→ MATERIAL SHOWN
═══

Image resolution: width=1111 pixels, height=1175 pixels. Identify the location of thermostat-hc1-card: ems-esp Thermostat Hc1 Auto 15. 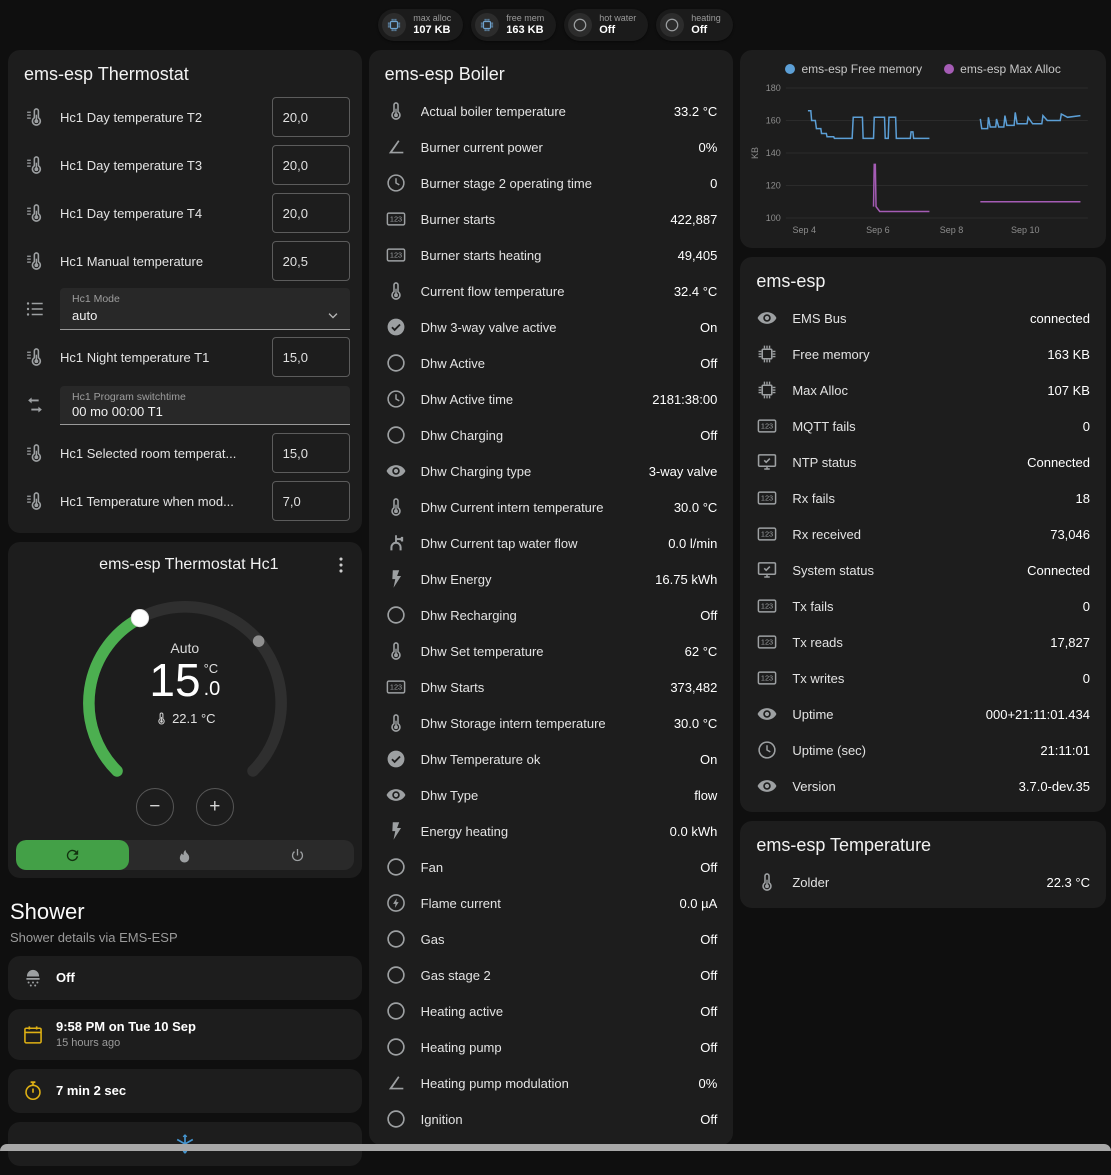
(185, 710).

═══

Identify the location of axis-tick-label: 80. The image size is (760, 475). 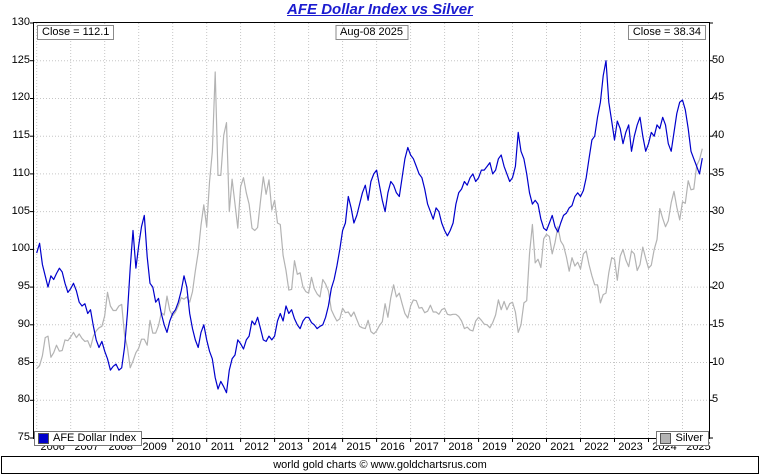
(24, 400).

═══

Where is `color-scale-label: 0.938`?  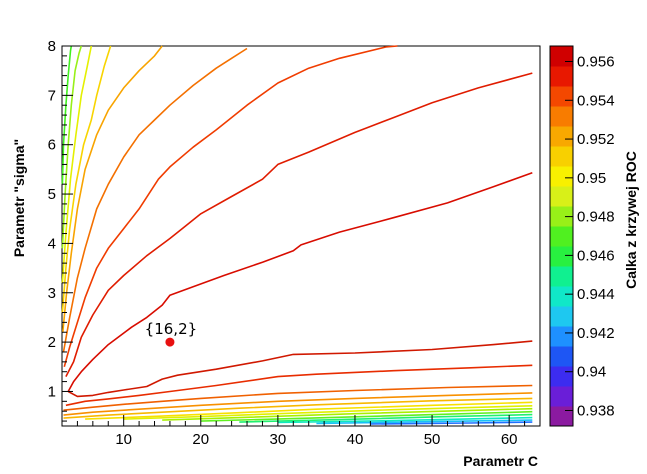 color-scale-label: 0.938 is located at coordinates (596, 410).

═══

→ PROBLEM TO WORK ON
Set down the lines from the one containing "Image resolution: width=1111" through the one containing "(185, 710).", inclusive, copied exactly as they appear in the listing above. Leave the pictures out.

→ SOLUTION FOR THIS TASK
Image resolution: width=1111 pixels, height=1175 pixels. Identify the location of thermostat-hc1-card: ems-esp Thermostat Hc1 Auto 15. 
(185, 710).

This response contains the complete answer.